Tiny nanoparticles might be able to make a big difference in plastic artificial hips.
Nanoparticles are being used in diamondlike coatings on polymer-metal alloys for artificial hips, said Jack Lemons, a researcher with the University of Alabama-Birmingham who spoke at the Materials, Medicine and Nanotechnology Summit, held Oct. 2-5 in Cleveland.
Currently, new versions of cross-linked polyethylene are competing with ceramic and metal parts in the hip-replacement field, which is expected to grow as baby boomers age.
``Some people are staying more active at an older age, while other people are becoming more obese,'' Lemons said.
The hip-replacement industry first used acrylic as a replacement for metal in the 1960s and 1970s. By the 1980s, ultrahigh-molecular-weight PE was being used in conjunction with metal.
UHMW PE was gamma-radiated for sterility purposes, which sometimes broke down the properties of the material.
Nanotechnology could offer big improvements.
``We're going from the device level to the subatomic level in designing parts,'' he said.
ASM International - a Novelty, Ohio, materials science trade group that sponsored the event - also highlighted several recent medical plastic developments:
* Carbon-fiber-reinforced polyetheretherketone used in implant parts by Invibio Inc. of Greenville, S.C. When used with ceramic counterfaces, the reinforced PEEK produces less wear than similar parts made of UHMW PE.

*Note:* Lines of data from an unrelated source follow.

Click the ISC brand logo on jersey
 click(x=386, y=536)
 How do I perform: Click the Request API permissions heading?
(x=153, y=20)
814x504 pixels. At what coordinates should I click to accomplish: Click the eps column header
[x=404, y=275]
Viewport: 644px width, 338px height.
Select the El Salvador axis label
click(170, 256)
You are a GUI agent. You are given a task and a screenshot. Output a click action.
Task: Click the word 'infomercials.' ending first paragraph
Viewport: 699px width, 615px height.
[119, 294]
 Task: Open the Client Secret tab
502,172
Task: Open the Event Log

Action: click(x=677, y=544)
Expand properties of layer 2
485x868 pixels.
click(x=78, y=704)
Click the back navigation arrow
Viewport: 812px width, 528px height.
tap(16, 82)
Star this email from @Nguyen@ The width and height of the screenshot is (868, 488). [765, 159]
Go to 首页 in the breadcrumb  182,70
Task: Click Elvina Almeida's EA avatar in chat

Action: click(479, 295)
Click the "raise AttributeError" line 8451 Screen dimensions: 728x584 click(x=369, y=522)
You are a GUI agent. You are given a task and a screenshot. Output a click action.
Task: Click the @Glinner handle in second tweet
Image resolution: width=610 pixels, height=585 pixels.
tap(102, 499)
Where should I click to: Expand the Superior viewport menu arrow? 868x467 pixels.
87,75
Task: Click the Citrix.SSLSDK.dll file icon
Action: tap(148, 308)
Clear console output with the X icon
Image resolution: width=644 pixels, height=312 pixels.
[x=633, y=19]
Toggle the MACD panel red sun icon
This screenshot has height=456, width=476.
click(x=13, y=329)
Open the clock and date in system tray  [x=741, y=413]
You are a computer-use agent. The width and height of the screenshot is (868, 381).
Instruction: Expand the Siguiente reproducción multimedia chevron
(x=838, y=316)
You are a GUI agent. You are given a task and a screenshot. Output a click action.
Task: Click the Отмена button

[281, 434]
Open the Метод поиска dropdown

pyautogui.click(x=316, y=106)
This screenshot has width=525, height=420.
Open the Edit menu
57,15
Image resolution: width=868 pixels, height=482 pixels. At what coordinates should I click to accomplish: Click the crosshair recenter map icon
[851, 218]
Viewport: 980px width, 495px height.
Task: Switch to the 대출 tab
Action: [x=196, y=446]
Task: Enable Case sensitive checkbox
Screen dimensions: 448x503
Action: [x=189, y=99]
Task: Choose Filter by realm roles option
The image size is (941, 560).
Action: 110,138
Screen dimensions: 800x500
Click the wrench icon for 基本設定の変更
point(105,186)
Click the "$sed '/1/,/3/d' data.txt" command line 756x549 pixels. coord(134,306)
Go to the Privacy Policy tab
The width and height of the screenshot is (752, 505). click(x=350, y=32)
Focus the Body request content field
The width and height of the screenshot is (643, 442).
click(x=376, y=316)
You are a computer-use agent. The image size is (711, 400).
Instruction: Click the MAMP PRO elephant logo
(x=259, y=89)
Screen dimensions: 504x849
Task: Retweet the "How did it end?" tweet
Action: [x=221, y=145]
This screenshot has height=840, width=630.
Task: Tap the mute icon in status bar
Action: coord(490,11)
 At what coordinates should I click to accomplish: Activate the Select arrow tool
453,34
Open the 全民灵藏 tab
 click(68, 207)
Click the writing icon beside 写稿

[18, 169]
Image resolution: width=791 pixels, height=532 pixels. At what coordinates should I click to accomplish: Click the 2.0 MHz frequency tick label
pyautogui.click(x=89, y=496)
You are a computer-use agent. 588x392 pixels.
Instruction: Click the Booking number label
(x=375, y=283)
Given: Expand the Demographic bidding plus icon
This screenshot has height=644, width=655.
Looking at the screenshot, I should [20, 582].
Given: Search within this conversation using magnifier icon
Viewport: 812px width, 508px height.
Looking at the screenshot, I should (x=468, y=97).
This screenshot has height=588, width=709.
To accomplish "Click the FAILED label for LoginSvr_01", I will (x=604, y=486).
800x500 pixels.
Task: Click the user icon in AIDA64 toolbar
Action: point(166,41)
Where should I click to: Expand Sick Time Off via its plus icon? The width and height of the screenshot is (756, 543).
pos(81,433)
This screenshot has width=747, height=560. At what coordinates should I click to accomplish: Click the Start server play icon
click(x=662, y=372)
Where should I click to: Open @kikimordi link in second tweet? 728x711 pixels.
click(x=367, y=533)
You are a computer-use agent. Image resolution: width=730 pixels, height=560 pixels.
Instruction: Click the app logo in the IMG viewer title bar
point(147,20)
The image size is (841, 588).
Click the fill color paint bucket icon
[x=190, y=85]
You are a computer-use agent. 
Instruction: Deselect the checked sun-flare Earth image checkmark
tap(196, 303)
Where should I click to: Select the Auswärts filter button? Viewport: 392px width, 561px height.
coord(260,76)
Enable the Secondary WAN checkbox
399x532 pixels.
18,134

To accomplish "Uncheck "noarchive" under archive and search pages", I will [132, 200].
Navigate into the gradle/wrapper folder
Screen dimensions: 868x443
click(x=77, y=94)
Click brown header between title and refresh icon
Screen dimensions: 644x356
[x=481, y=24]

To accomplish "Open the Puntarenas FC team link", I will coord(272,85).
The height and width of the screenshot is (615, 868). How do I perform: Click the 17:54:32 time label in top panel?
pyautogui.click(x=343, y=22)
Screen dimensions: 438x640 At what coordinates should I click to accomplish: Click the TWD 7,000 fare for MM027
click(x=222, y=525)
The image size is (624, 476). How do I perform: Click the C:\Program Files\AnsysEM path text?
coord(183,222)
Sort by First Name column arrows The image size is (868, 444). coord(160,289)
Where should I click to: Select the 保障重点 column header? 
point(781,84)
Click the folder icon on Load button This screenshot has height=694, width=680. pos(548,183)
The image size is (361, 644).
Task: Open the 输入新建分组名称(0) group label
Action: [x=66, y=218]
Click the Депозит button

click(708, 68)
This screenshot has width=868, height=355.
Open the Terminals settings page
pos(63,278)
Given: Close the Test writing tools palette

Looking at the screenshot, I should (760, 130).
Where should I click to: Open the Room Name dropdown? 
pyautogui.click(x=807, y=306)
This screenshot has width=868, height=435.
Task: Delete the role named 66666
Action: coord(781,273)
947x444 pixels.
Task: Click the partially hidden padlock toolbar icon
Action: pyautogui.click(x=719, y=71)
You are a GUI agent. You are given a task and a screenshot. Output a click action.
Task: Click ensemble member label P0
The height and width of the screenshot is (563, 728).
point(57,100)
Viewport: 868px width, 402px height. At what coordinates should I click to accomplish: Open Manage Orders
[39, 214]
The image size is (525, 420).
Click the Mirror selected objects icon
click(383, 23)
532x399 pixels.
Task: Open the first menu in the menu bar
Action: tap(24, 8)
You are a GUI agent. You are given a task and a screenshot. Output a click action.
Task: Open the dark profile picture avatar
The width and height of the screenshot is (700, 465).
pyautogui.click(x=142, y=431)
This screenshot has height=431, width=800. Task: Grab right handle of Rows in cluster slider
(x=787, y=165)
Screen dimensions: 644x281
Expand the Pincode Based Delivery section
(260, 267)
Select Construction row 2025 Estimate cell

* Fluropolymer-coated medical wire used in devices by Sandvik AB of Sandviken, Sweden. The coating is more consistent and performs better than standard electrostatic fluoropolymer spray coatings, officials said.
* Two biopolymers - polydioxanone and elastin - used in an electro-spun material for replacement arteries by Virginia Commonwealth University in Richmond, Va. The blend degrades more slowly and causes fewer adverse reactions than other materials, officials said. The new material could help a patient regenerate a new artery within six months of surgery, ASM said.